When, furthermore, you throw your mind, not only to the Brosna, with its 600 miles of river, but to every other river with such catchment areas, and try to imagine the ordinary obstructions that might be there, just try to think of all the requests that would come in. Now, while, as I say, we would not be obliged, nor would our hands be tied, in the way of undertaking any work, at least, in connection with such requests, if that amendment were accepted we would have to do something definitely to enable us to say that certain things should or should not be done.

As I said, during the discussion on that amendment, I can assure the House that I realise the Senator's anxiety and his desire, as well as the desire of other people, to maintain machinery to enable a perfect job to be done over the whole, and, at the same time, having temporary machinery, to cope with odd jobs to be done up and down the country, if that were feasible. While I say that, however, I wish to point out that we, in the Board of Works, have examined that matter as thoroughly as possible, and have found that it is not a feasible proposition.

Perhaps I have gone to too great a length in trying to convey, as best I could, some of the arguments that, in perhaps a rather slipshod manner, I may have presented during the discussion of the Bill and of that particular section. I can only say that I hope I have made myself a little more clear than I did on the previous occasion. I would not like the Senator, or the Seanad, in general, to think that I resisted that amendment without having given it some thought. I can assure the Seanad that the decision to resist it was arrived at only as a result of a good deal of consideration. I think, Sir, that that is all I have to say on this Bill.

Has the Parliamentary Secretary anything to say about priorities.

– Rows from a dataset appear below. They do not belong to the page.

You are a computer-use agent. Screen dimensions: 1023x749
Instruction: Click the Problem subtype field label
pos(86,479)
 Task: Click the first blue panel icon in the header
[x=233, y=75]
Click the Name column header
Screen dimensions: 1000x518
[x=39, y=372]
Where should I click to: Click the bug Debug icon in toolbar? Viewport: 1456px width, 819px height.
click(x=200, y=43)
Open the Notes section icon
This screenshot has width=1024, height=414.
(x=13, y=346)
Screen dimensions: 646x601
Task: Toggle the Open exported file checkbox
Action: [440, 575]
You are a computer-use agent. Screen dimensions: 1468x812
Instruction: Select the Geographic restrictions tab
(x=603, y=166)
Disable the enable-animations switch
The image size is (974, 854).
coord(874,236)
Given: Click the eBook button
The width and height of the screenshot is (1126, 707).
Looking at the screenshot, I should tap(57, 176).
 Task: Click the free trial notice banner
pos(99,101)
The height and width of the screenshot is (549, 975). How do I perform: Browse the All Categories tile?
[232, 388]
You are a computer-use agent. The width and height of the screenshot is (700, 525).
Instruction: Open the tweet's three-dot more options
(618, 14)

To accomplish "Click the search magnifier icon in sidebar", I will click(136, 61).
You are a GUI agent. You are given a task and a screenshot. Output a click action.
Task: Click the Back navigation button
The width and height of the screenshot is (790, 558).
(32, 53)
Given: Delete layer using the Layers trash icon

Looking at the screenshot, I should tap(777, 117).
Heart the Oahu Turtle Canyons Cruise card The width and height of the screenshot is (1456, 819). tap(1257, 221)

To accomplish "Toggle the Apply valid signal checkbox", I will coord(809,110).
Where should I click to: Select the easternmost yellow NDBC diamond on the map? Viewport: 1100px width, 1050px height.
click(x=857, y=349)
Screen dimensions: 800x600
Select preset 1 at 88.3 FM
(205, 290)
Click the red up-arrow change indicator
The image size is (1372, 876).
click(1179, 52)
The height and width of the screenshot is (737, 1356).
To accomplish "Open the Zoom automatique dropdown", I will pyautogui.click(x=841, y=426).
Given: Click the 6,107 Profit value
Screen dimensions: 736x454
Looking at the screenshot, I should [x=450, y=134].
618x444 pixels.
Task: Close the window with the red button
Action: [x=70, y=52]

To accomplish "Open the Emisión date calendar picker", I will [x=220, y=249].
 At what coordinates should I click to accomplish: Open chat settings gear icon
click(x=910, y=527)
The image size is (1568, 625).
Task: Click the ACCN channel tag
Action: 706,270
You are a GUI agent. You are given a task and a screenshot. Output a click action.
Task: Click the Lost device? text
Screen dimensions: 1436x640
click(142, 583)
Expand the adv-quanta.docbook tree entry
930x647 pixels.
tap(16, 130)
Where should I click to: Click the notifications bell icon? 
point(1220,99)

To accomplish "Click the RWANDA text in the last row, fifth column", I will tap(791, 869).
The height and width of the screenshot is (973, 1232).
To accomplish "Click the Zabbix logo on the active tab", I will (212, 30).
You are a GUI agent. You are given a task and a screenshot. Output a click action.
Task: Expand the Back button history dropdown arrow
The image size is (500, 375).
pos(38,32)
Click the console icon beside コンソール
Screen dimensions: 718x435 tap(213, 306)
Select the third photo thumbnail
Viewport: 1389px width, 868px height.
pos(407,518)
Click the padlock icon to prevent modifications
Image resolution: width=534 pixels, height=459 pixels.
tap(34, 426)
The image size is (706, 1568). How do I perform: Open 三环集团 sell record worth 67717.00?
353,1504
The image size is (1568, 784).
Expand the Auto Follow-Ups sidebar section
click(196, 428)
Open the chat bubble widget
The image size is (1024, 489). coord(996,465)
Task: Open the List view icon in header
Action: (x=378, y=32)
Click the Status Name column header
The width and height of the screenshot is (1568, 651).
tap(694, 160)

No; because we have made no decision ourselves. The only thing I can say is that we have made a survey of the Brosna; that we are trying to get additional staff, and that if we can get additional staff, and that when the time comes when we shall be able to acquire the necessary machinery and get the necessary authority, we shall proceed with the work; but we have not reached the stage yet where a decision can be reached as to the order of priority in which the problem will be approached. We have had a very interesting discussion and I must say that I was very pleased with the way in which the Bill was received and the way in which the Seanad treated me personally. I am sorry Senator Hayes is not here. I felt terribly sore last night when, as a result, more or less, of a jocose remark on my part, he proceeded to tell the House the sort of crude, awkward boy I was almost 20 years ago when I first came in contact with him in the other House. It may be a bit late now to tell my side of the story. When a man gets "one over" on me, I do not like to give the impression that I am not a "sport" and cannot take it. However, I should not like the Senator to get away with the belief that I have not noticed the very considerable changes which have come over the learned professor as well as the country boy who came up with the clay on his brogues from County Cavan.

Question put and agreed to.
Bill ordered to be returned to the Dáil, with amendments.